In an attempt to counteract the immunosuppression associated with CLL [4
] and the deficit of endogenous DCs in CLL patients [6
], we tested the feasibility of generating functional αDC1 from the blood of CLL patients, the feasibility of DC loading with autologous tumor cells, and their ability to induce functional, CLL-specific immune responses.
Compared with sDCs, αDC1 of patients with CLL showed higher expression of several costimulatory molecules and 10–60 times greater secretion of IL-12p70. Although the overall stimulatory capacity of DC types and their ability to take up CLL material were comparable, αDC1 were much more effective in inducing functional, tumor-specific CTL responses, as manifested by their superior induction of IFN-γ-producing, tumor-specific CD8+ T cells and their higher cytolytic activity.
Our previous experiments demonstrated that αDC1 loaded with defined HLA-A2-restricted peptides are effective inducers of CTL responses against such antigenically defined tumors as melanoma [18
]. This led to the design of our currently ongoing clinical trials of vaccination with peptide-loaded αDC1 in HLA-A2+
patients with advanced melanoma and other forms of cancer. The current data pave the way to the application of αDC1-based vaccines against tumors with poorly defined rejection antigens and to the treatment of patients with unique HLA types.
Important for the feasibility of using CLL-loaded αDC1 as cancer vaccines or as ex vivo inducers of CLL-specific CTLs for adoptive immunotherapy, we have observed that the IL-12-producing function and CTL-inducing function are not compromised by exposure to CLL cells at the stage of DC maturation. In light of the previously reported contribution of the dysfunction of endogenous DCs [6
] to the overall immuno-suppression observed in CLL patients [4
], the current data suggest the possibility of restoring the immunosurveillance in this group of patients using ex vivo-generated DCs.

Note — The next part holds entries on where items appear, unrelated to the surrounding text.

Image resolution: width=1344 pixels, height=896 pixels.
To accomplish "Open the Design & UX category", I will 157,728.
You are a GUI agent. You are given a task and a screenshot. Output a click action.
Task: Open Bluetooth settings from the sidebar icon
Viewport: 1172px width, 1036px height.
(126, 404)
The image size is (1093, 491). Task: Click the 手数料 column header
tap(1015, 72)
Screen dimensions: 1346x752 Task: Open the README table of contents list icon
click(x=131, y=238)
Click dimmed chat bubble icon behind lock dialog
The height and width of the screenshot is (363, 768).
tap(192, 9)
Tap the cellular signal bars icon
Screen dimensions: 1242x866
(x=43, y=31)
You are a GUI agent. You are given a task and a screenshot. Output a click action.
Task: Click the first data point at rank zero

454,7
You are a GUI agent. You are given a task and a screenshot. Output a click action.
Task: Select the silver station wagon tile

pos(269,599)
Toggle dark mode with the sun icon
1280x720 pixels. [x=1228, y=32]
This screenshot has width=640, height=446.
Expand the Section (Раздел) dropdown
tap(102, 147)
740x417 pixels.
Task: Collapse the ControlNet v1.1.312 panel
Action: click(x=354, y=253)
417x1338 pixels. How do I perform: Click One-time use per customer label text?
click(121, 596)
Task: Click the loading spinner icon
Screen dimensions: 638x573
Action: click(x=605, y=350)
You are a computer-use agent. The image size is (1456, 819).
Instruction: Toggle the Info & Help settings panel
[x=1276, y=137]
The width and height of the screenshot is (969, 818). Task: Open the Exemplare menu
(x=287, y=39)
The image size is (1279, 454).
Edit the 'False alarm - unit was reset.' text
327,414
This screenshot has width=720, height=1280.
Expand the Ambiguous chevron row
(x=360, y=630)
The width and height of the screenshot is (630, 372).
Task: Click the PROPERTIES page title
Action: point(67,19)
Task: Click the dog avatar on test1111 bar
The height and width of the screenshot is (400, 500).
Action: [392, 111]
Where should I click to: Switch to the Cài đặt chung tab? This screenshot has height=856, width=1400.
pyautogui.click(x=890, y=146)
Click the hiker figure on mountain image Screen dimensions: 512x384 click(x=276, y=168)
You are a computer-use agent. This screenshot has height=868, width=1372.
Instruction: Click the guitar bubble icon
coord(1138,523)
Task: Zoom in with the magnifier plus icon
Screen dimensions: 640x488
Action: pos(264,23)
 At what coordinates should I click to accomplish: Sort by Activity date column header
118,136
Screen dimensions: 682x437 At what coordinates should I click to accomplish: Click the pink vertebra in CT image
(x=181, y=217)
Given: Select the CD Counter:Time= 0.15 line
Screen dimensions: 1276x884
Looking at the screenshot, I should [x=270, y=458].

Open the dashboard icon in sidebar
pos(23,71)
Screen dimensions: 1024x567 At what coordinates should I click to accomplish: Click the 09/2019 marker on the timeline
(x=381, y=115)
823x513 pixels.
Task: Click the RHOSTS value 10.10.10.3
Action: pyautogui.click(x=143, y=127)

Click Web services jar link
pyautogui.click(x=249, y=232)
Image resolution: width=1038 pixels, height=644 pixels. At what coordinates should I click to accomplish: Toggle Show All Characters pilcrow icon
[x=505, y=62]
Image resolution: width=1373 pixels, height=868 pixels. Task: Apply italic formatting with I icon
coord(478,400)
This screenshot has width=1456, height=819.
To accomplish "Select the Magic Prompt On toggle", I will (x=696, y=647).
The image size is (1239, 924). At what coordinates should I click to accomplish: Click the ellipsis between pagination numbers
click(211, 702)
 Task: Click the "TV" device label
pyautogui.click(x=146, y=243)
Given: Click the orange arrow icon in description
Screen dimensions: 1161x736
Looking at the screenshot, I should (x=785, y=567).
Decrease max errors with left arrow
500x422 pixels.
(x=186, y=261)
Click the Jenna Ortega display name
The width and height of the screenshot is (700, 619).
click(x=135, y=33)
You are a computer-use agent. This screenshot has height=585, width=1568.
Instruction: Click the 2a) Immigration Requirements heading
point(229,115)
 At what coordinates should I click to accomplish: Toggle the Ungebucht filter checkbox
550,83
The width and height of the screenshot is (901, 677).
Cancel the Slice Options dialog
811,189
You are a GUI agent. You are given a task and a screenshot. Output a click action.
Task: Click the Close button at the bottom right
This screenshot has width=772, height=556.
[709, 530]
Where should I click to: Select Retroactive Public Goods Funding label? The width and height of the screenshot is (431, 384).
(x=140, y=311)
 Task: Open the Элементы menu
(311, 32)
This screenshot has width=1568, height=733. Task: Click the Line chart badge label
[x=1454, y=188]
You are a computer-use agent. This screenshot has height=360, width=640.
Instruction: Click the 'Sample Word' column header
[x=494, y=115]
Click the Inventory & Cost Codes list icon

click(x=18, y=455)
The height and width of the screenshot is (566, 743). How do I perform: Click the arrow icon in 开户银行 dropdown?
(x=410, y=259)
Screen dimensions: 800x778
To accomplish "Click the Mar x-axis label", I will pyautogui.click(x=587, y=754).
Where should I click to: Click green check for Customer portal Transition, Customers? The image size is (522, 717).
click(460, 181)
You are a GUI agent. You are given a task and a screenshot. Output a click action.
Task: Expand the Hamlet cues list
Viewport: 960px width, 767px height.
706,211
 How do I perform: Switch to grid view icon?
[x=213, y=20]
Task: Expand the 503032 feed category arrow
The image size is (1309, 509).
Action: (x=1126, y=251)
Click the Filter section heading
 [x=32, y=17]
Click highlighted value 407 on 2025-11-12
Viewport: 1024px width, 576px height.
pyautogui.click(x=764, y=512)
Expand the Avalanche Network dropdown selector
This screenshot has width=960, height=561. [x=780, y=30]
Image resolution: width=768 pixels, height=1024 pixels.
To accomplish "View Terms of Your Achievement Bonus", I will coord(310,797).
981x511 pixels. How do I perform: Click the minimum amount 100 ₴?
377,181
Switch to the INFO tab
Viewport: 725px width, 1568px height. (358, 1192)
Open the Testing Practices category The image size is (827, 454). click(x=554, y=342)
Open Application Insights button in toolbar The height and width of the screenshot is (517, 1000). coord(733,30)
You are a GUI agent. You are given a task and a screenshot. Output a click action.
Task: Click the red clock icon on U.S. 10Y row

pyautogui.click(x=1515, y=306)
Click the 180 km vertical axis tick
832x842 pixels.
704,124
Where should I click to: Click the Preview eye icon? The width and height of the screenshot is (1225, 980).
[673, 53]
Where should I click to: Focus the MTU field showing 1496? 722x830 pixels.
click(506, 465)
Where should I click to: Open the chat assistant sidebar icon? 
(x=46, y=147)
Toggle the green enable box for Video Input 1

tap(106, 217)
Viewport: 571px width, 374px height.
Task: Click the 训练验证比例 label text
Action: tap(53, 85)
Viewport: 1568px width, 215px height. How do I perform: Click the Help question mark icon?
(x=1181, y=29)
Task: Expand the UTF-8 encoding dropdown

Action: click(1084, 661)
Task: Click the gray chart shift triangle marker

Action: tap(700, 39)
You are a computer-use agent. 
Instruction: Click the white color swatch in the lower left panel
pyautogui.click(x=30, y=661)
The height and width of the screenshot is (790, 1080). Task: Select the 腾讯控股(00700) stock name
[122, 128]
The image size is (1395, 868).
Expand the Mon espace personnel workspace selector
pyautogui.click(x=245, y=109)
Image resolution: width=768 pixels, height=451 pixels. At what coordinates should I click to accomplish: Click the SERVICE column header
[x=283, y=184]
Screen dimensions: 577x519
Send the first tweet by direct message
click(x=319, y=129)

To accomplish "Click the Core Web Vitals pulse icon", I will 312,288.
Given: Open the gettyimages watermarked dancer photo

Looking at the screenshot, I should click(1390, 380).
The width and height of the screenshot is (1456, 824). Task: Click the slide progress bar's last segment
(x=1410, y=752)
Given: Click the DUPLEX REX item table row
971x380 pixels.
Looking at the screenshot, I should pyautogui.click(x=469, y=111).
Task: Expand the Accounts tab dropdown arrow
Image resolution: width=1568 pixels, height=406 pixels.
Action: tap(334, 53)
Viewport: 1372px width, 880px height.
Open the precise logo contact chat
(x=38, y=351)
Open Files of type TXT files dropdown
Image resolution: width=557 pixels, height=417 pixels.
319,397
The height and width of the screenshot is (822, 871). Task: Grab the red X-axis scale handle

Two factors crucial for successful generation of αDC1 in our study were the purity of the monocyte population and the type of medium. In contrast to nonhematologic malignancies [18
], in case of CLL, it was critical to apply a magnetic selection of CD14+
cells to avoid contamination of CLL cells in the monocytic fraction of the density-based PBMC separation and the resulting reduced yield of DCs (, inset). This negative impact of CLL cells on early stages of DC generation is reminiscent of the previously reported ability of CLL cells to suppress DC differentiation [6
]. Although the mechanism of such suppression has not been elucidated, the previously reported hyperactivation of STAT3 and ERK is possible by the following factors: tumor-derived prostanoids, vascular endothelial growth factor, IL-10, and IL-6 [24
]. It also remains to be tested whether the defective function of DCs in CLL patients can be reversed using STAT3 blockade or inhibition of MAPK activity, previously shown to enhance immune-mediated, anti-tumor effects [26
]. In contrast to the reports showing the functional deficit of DCs differentiating in the presence of CLL cells [6
], we did not observe any significant IL-12-inhibitory impact of CLL cells added during DC maturation, consistent with our observations that the susceptibility of DCs to IL-12-suppressing factors is reduced upon DC maturation [17
Generation of the optimal cell numbers also required the substitution of the originally used [18
] AIM-V medium with Cellgenix DC medium. Although the mechanism of the superiority of the Cellgenix DC medium remains unclear, the consistently observed generation of higher numbers of αDC1 led to our prioritization of this medium for the prospective generation of αDC1 for our prospective clinical trials.
In conclusion, this study demonstrates that high numbers of αDC1 can be generated successfully from the blood of CLL patients and used as effective inducers of autologous, CLL-specific CTLs. High immunologic activity of such cells suggests their possible use as vaccines or as ex vivo inducers of tumor-specific CTLs for adoptive transfer to overcome the CLL-associated immune dysfunction.